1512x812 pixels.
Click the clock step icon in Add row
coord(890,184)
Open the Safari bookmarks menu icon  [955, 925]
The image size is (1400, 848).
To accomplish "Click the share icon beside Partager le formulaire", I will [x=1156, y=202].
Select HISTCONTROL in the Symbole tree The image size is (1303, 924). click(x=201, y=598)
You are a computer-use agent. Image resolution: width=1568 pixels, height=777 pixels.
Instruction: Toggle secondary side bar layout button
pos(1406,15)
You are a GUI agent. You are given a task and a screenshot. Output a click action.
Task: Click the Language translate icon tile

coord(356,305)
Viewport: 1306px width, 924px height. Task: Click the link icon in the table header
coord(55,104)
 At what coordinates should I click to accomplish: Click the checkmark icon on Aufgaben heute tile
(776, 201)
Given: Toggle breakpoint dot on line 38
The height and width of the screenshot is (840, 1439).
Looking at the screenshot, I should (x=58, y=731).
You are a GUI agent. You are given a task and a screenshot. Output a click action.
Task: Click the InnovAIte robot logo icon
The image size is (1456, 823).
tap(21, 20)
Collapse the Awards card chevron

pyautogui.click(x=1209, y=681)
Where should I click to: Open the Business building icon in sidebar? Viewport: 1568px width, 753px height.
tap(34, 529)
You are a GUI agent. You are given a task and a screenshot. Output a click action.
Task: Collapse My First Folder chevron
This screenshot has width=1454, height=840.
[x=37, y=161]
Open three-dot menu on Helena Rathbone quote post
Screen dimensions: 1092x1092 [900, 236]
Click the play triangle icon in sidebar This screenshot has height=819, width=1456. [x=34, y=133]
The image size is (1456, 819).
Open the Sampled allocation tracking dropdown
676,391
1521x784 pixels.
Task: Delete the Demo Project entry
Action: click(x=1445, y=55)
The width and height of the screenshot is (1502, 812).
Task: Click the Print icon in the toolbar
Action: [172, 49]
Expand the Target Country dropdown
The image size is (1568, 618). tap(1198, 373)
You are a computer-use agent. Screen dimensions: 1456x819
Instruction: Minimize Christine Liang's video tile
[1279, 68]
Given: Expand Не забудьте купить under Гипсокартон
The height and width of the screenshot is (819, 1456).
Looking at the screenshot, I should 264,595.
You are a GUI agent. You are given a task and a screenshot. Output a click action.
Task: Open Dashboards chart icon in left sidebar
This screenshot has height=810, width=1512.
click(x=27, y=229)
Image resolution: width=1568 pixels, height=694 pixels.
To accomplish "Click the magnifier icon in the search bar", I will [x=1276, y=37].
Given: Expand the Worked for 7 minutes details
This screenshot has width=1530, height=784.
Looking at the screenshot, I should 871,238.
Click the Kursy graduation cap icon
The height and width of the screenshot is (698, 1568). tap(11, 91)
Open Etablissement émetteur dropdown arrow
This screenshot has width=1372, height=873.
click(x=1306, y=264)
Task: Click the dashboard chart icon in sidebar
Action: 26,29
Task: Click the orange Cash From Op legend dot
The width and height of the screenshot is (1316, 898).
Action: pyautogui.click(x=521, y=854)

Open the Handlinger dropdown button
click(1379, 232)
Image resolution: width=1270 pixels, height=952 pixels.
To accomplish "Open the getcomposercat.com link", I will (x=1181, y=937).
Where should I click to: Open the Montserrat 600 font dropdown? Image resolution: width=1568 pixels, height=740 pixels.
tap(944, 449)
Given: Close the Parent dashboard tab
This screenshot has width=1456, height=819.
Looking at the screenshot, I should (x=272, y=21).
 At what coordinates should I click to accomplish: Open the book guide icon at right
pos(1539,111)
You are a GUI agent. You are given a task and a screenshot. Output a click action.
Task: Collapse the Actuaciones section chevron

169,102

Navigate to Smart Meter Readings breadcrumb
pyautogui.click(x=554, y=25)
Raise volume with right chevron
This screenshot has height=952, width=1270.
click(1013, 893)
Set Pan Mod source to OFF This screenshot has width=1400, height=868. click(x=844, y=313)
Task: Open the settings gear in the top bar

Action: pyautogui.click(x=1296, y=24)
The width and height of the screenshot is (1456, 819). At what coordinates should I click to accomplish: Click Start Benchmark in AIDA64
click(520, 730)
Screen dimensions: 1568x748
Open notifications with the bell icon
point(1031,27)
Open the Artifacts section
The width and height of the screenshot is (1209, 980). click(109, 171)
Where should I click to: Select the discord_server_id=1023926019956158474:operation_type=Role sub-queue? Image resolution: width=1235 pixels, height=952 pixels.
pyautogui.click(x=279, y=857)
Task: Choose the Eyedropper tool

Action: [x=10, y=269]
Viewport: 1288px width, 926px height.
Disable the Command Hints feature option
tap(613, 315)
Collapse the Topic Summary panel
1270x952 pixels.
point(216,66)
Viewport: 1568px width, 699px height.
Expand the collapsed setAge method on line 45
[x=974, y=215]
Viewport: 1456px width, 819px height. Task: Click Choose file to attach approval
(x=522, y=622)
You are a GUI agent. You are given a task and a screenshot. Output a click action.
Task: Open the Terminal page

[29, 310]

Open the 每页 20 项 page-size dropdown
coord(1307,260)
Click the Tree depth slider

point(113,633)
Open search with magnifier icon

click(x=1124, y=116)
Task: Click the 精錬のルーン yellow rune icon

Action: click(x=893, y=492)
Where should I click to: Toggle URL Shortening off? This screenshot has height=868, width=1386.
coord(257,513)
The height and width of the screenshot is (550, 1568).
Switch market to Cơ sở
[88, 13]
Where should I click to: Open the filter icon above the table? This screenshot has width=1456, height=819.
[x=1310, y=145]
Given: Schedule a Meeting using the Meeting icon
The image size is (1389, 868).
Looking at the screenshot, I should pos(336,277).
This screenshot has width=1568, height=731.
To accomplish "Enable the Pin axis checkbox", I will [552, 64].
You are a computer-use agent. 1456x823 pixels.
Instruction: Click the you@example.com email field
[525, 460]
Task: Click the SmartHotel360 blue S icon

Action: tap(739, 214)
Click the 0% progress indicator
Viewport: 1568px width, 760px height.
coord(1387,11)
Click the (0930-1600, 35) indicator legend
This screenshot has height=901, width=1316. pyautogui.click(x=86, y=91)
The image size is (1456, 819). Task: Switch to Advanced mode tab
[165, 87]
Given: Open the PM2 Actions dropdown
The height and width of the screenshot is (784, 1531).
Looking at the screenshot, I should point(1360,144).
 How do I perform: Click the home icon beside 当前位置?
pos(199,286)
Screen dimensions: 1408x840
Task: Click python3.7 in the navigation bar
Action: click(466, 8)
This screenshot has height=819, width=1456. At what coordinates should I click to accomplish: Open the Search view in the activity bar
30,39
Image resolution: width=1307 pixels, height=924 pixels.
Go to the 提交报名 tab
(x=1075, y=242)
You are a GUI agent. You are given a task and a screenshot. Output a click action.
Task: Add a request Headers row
------------------------------------------------
What you should do -
From the first line of the material above down to the line with "Select HISTCONTROL in", output each line exactly; include both of those lines and add no others.

Solution -
1512x812 pixels.
Click the clock step icon in Add row
coord(890,184)
Open the Safari bookmarks menu icon  [955, 925]
The image size is (1400, 848).
To accomplish "Click the share icon beside Partager le formulaire", I will [x=1156, y=202].
Select HISTCONTROL in the Symbole tree The image size is (1303, 924). click(x=201, y=598)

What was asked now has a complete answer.